On of the most common needs is to protect personally identifiable information (PII) and the PCI standard does a great job at this, however, what is assessed for PCI Compliance is bounded by the scope of the assessment. The scope is defined in most cases by the cloud provider, and not the assessor. Another common security document is a SAS 70, which implies you are following your own processes. However, SAS70 is also bounded by a scope decided upon by the cloud provider and not the assessor. Due to lack of legislation cloud providers do not need to share these documents with you before you purchase their product and in some cases would be considered a violation of law (granted I am not a lawyer but this was brought up at the summit). You would think cloud providers would want to share their security measures but in doing so, could open themselves to attack so they practice security by obscurity until they can bind you within their own contracts and service level agreements.
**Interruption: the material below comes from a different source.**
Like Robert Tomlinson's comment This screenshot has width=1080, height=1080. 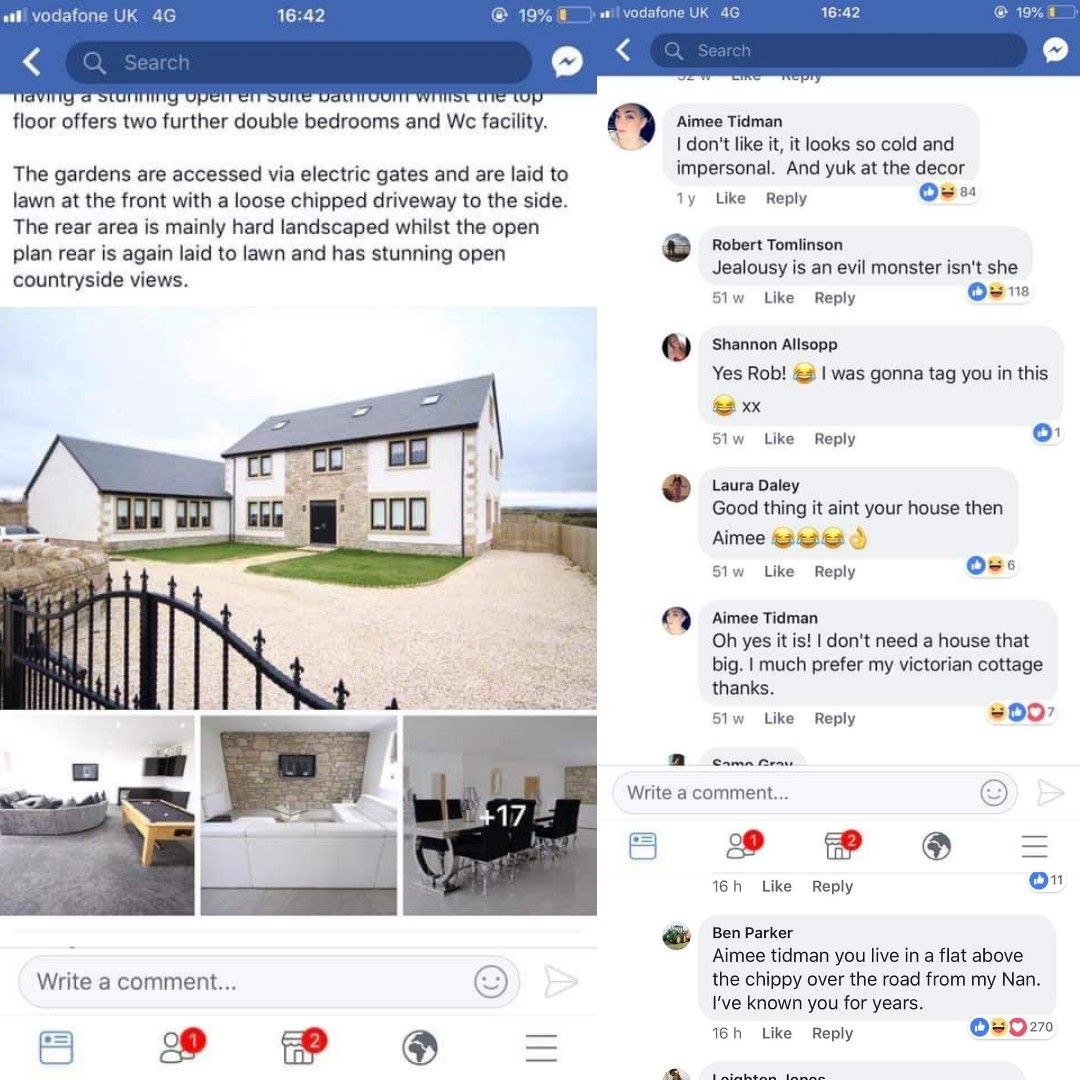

Even so, what tools do tenants have and what tools do cloud providers have? This is where knowledge comes into play as well as the need for transparency. A few examples that have vexed me lately:
- Data Protection: What Replication Receiver Cloud components exists? Is it one of the well known virtualization and cloud backup tools from Quantum, Veeam, Quest, or Zerto. Or is it a vendor lock-in proposition? Is this Replication Receiver Cloud tool bi-directional? Or do I need to stand up my own tool within my tenant instance, which Quantum and Veeam can provide?
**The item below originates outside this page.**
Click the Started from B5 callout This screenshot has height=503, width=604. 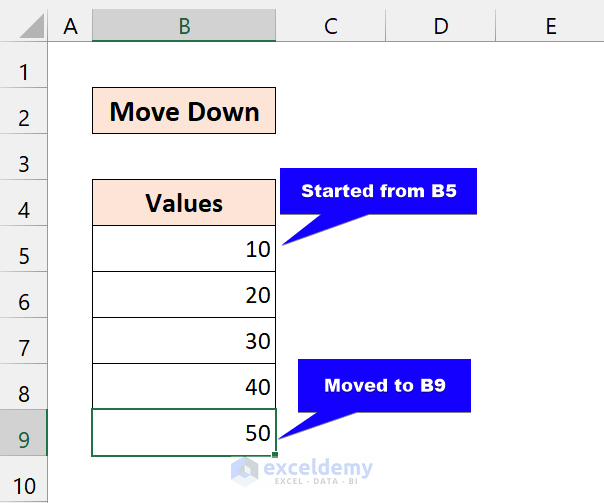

- Secure Data Erasure: What mechanism does the cloud provider have to ensure that when my data is storage vMotion’d, deleted, etc. that it is securely deleted from static storage? Or do I need to maintain encryption keys for each VM that I would then destroy, effectively destroying the ability to access to the data? Is it hardware encryption (encrypting fabric switches, self encrypting drives) or is it a secure data storage layer (such as provided by AFORE)?
- Encryption of data in flight: All data is in flight within a fully virtualized cloud, what protections are available to ensure cloud administrators cannot see or manipulate my tenant’s data. Should I encrypt within the application container, does the cloud provider have hardware that will aid in this (such as Intel Processors with AES&I instruction sets that can speed up encryption?
- Firewalls: Does the cloud provider have a shared firewall, or is there a firewall per tenant. Who controls this firewall? Is there also an application firewall? Does the cloud provider use hardware of software firewalls or both? Do they take advantage of introspection to protect my data from myself?
- Role Based Access Controls: How can my roles and access controls be implemented within the cloud, do I need to setup my own, how can I ensure that the cloud provider administrators do not violate my tenants controls?
- Trust: How can I trust a cloud provider administrator as they are the ones that can literally see everything.
There are still many questions and the ones listed above have some answers associated with them based on existing technologies? If the tenant does not ‘trust’ the cloud provider completely? Is there an alternative set of tools they can use to impose security upon a cloud without knowing or caring about the clouds own security measures? Or is there a middle ground that can be reached where the security of the data is in the hands of the tenant, but the security of the cloud is in the hands of the cloud provider?
In either case, we need to understand the scope of all security and compliance measures within a cloud. Where are the boundaries, so that as tenants we can augment or improve the security and compliance based on our own policies and not have a policy imposed upon us from outside.
Conclusion
I was left with quite a lot more questions than answers. Some answers I already know, however some I will find out as the year goes on. I feel that the Tenant today has much more control over their environment than they used to and that they can impose security upon cloud providers but still should fully understand what security exists and the scope of those measures so as to not duplicate that security and therefore not waste expensive resources. In the US, at least, the security of the Data is still the responsibility of the Tenant until legislative changes come around. We need to have transparency, have knowledge of the tools and the scope of cloud based security measures before we buy, it should be part of the decision process.
All in all it was a great Summit, and the talks were lively and informative. I look forward to next years!